- Material supplied
# # # #

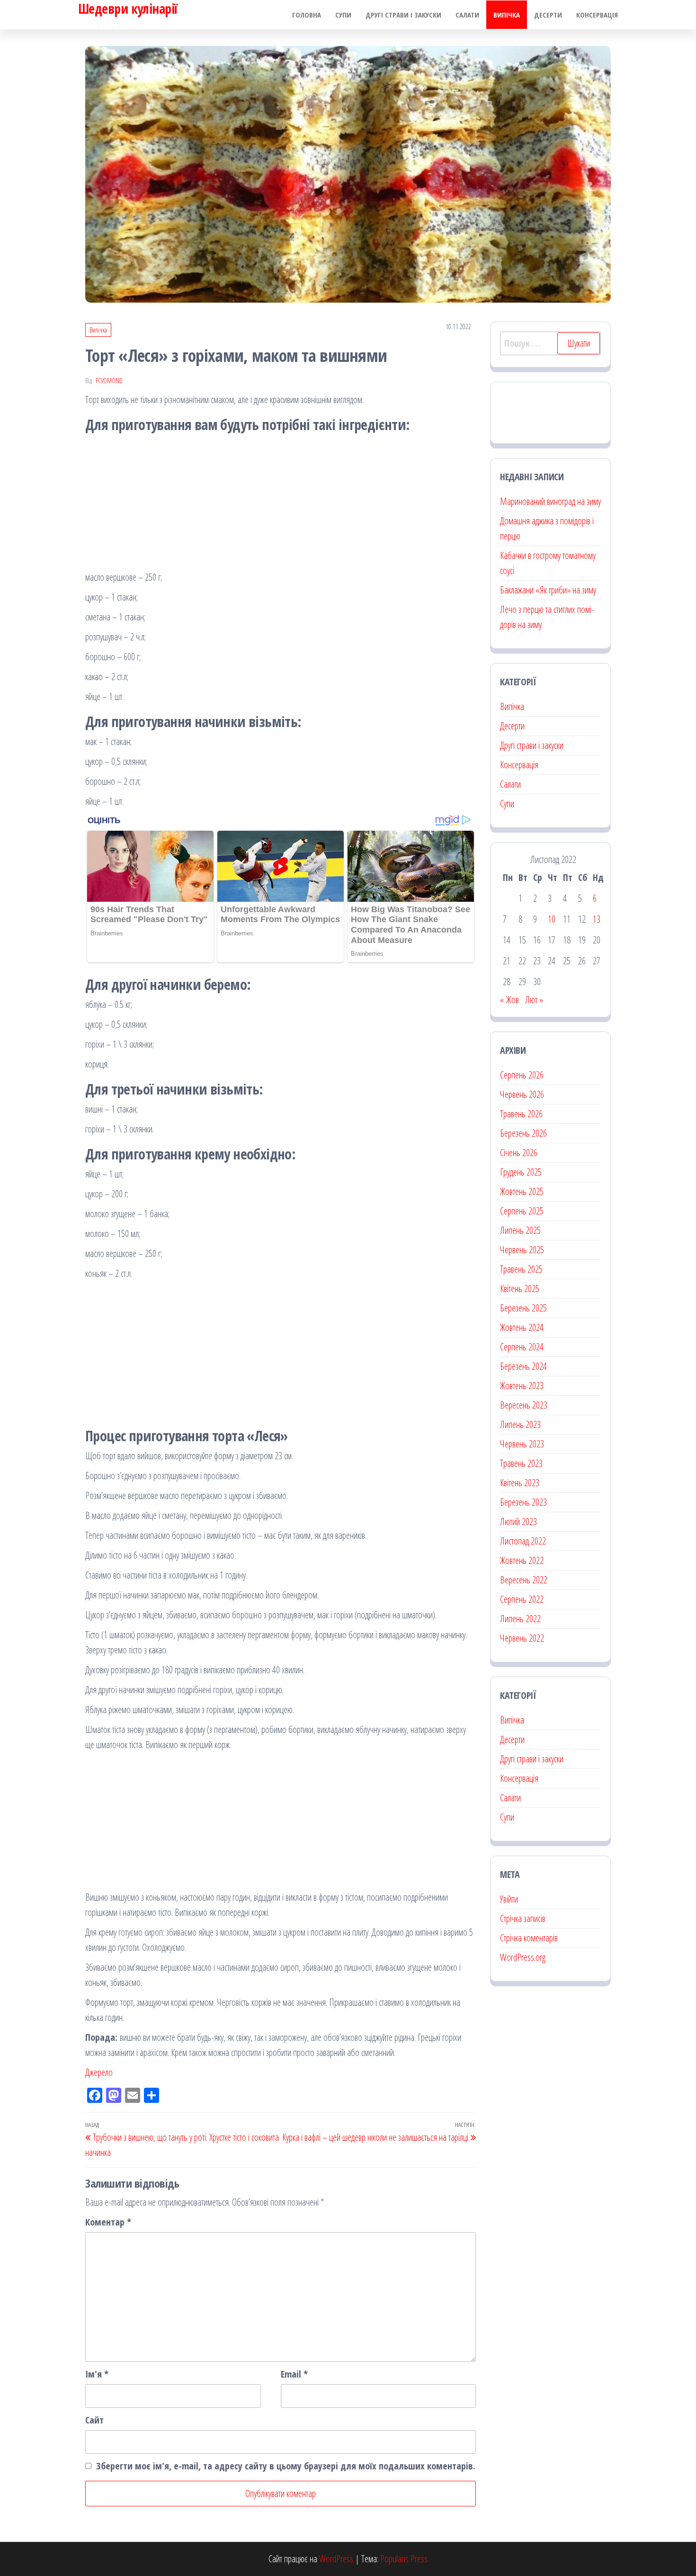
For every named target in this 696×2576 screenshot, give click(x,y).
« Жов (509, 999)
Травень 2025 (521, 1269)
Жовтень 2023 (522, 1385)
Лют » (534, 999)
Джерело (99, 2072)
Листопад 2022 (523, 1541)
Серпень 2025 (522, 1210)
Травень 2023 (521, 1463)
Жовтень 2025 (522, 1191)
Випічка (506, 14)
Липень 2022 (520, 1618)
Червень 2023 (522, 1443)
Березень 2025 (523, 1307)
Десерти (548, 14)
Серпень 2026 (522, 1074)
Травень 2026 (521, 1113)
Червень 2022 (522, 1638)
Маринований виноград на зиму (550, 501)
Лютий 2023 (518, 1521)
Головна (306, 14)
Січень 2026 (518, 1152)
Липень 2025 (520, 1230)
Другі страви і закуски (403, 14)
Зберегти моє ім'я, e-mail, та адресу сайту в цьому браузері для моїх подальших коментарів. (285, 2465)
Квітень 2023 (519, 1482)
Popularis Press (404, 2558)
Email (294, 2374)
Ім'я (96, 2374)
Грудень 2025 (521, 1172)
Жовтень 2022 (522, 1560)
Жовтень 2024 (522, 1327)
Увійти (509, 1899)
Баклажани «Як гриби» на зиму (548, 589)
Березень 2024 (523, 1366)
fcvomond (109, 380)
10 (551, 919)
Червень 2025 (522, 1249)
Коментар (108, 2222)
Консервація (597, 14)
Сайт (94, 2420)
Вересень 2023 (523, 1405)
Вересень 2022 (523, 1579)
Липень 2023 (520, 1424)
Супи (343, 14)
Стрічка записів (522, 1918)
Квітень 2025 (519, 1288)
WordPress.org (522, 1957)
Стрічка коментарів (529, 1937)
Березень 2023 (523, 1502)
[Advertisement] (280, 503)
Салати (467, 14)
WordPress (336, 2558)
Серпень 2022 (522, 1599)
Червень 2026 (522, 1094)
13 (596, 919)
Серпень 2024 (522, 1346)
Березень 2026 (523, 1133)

# # # #

- Problem to solve
Write out the records once more, word for word, though without the pictures they contain.

- Written solution
For every named target in this 696×2576 screenshot, give click(x,y).
« Жов (509, 999)
Травень 2025 (521, 1269)
Жовтень 2023 (522, 1385)
Лют » (534, 999)
Джерело (99, 2072)
Листопад 2022 (523, 1541)
Серпень 2025 (522, 1210)
Травень 2023 (521, 1463)
Жовтень 2025 (522, 1191)
Випічка (506, 14)
Липень 2022 (520, 1618)
Червень 2023 (522, 1443)
Березень 2025 (523, 1307)
Десерти (548, 14)
Серпень 2026 (522, 1074)
Травень 2026 (521, 1113)
Червень 2022 (522, 1638)
Маринований виноград на зиму (550, 501)
Лютий 2023 (518, 1521)
Головна (306, 14)
Січень 2026 (518, 1152)
Липень 2025 (520, 1230)
Другі страви і закуски (403, 14)
Зберегти моє ім'я, e-mail, та адресу сайту в цьому браузері для моїх подальших коментарів. (285, 2465)
Квітень 2023 (519, 1482)
Popularis Press (404, 2558)
Email (294, 2374)
Ім'я (96, 2374)
Грудень 2025 (521, 1172)
Жовтень 2022 (522, 1560)
Жовтень 2024 (522, 1327)
Увійти (509, 1899)
Баклажани «Як гриби» на зиму (548, 589)
Березень 2024 (523, 1366)
fcvomond (109, 380)
10 (551, 919)
Червень 2025 (522, 1249)
Коментар (108, 2222)
Консервація (597, 14)
Сайт (94, 2420)
Вересень 2023 (523, 1405)
Вересень 2022 (523, 1579)
Липень 2023 (520, 1424)
Супи (343, 14)
Стрічка записів (522, 1918)
Квітень 2025 (519, 1288)
WordPress.org (522, 1957)
Стрічка коментарів (529, 1937)
Березень 2023 (523, 1502)
[Advertisement] (280, 503)
Салати (467, 14)
WordPress (336, 2558)
Серпень 2022 (522, 1599)
Червень 2026 (522, 1094)
13 (596, 919)
Серпень 2024 (522, 1346)
Березень 2026 (523, 1133)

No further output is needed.